Le succès d’une action de changement dépendra donc de la façon d’adapter l’organisation à ses acteurs internes et, de la prise en compte des problèmes que pose tout changement. Ainsi face aux défis actuels de l’environnement, les membres de la direction devraient « accepter de remettre en cause la conception de leur organisation et du pouvoir, savoir passer de la dynamique au réseau, du fonctionnement par territoire à un fonctionnement transversal, des luttes de pouvoir au traitement pragmatique des problèmes »328. Pour cela, ils devraient considérer les trois maîtres mots: « direction, confiance et espoir »329 comme étant les principaux éléments pouvant permettre de surmonter les inévitables résistances au changement.

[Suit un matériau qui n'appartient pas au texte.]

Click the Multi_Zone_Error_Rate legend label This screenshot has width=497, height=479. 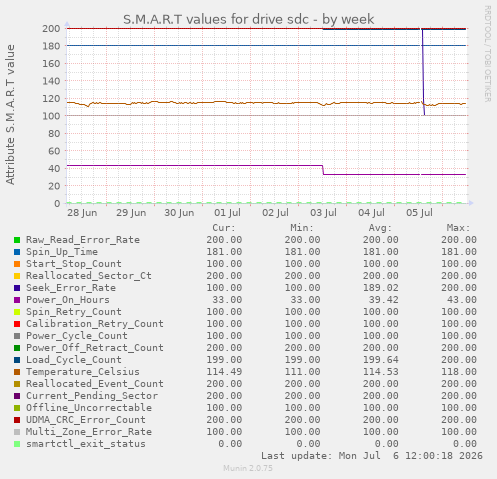coord(89,432)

Pour pouvoir vaincre ces résistances au changement, il faudra que les P.M.E. essaient de devenir des organisations apprenantes permettant de « faire apparaître une synergie entre le développement d’une entreprise et celui des personnes qui en font partie »330. En effet, la prise en compte des compétences des acteurs est très important car « la performance de l’entreprise dépend moins de la qualité des produits que de la capacité d’exploiter le capital compétences, l’important étant de mobiliser les expertises plus rapidement que les concurrents »331. Au niveau de la direction de la P.M.E., il serait important de promouvoir un apprentissage en équipe pour que les membres de l’équipe de direction puissent apprendre les uns des autres , notamment par la pratique de l’échange . Ce travail en équipe permettrait une mise en oeuvre plus aisée des solutions préconisées pour résoudre les problèmes de l’organisation.
Pour mieux réussir le changement, les actions de changement devront être comprises comme un processus d’apprentissage organisationnel. Trois éléments pourraient guider ce processus:
‘«blabla’un cadre stratégique commun qui communique la stratégie globale et montre à chaque acteur en quoi ses activités contribuent à sa réalisation,
un processus de retour d’information sur les effets de la stratégie qui permette de tester les hypothèses sur les relations de cause à effet entre les objectifs et les initiatives stratégiques,
un processus de résolution de problèmes qui analyse et tire les enseignements des données sur la performance puis adapte la stratégie en fonction de l’évolution des conditions et des problèmes»332.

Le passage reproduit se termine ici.